Fr. Roger J. Landry
The Anchor
Duc in Altum
September 28, 2007
On Monday the Church celebrates one of the most lovable, and paradoxical, of saints: a doctor of the Church who did not receive even a high school education; the co-patroness of the missions who never left her strict Carmel cloister; a “little flower” who grew posthumously to become one of the Church’s most treasured blossoms.
St. Therese Martin was born in Alençon, France, in 1873 and died of tuberculosis only 24 years later in the city of Lisieux, whose name she has made forever famous. Her life was unspectacular by worldly standards, but in terms of what really matters, she may prove to be one of the most consequential persons of all time.
The ninth and youngest child of Louis et Zélie Martin, she grew up in a home that, like the Holy Family of Nazareth, was centered on the child Jesus. From her parents and elder sisters, she learned how to encounter Jesus in prayer, in the Church, in the Gospels, in the sacraments, in the life of grace, and in the disguise of others. She grew up enveloped in the love of God and the love of her family.
Soon after the death of her mother when she was four, Therese had an experience that marked her whole life. One of the older Martin girls brought her younger sisters a basket filled with dresses, toys, and many other goodies and told the younger sisters to choose one of the various items. Therese paused, reflected, stretched out her arms and said, “I choose all!”
She later called the episode, “a summary of my whole life.” She described that, later, when the ideal of Christian perfection was set before her, she realized that to become a saint she could not pick and choose among the things that the Lord was asking of her. If she were to deny herself, pick up her Cross and follow the Lord, that meant she could not select among the sacrifices he was proposing. Like in her childhood, she was moved to exclaim, “My God, I choose all! I don’t want to be a saint by halves, I’m not afraid to suffer for you, I fear only one thing: to keep my own will; so take it, for I choose all that you will!”
For her the path to holiness is simple: it’s to choose freely to say yes to everything God wants to give, including and especially the Cross. Holiness does not consist fundamentally in doing great things for God, but in allowing God to do great things in us.
This is the essence of St. Therese’s “way of spiritual childhood,” which John Paul II called a sure path to holiness, happiness and heaven when he named Therese a doctor of the Church ten years ago this October.
For Therese, spiritual childhood involves three simple things.
First is the joyful recognition that through baptism one is a beloved child of God the Father. “See what love the Father has bestowed upon us in letting us be called children of God,” St. John writes, “and yet that is what we are!” (1 Jn 3).
Second is the awareness that since we are God’s little children, we should have no pretensions to perfection on our own. God the Father looks at us like loving mothers or fathers look at their four year olds: he knows that sometimes we’re going to break stuff, to make mistakes, to fail no matter how hard we try. When we do the equivalent of breaking a vase in our moral life, St. Therese says that we should do just what she used to do at her home in Alençon: run and jump into the arms of her father, shower his face with kisses and love, and then mention the broken vase. She encourages us as prodigals to run into the outstretched arms of our merciful Father, bathe him with tears of contrite love, and ask for his forgiveness.
Lastly, if we are God’s children, then that means that we are really brothers and sisters. The waters of baptism are thicker than blood, and we have a deeper bond with our spiritual siblings than we do with our biological ones. The way of spiritual childhood helps us to love others as our Father loves them, not as strangers, not as enemies, but as we do our own kin. This is the way, like Therese, that we discover how to live out our vocation to be “love in the heart of the Church.”

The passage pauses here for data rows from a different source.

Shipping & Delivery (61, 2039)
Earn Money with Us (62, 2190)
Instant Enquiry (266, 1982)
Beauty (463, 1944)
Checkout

“Unless you convert and become like little children,” Jesus says, “you cannot enter the kingdom of heaven.” For us to follow St. Therese’s path of spiritual childhood into the kingdom of heaven, we first to need to convert: to turn away from the false notion that we’re sophisticated grown-ups capable of independence from God and others, and toward the reality that without God, we can do nothing. It’s the change from a fussy childishness in which only want to do what we like, to a trusting childlikeness that helps us to “choose all” that God wants to give.
We, like St. Therese, cannot become a “saint by halves.” We need to go for it, to put out into the deep, to convert and become childlike like her.
May she spend her eternity interceding to bring about this good on earth!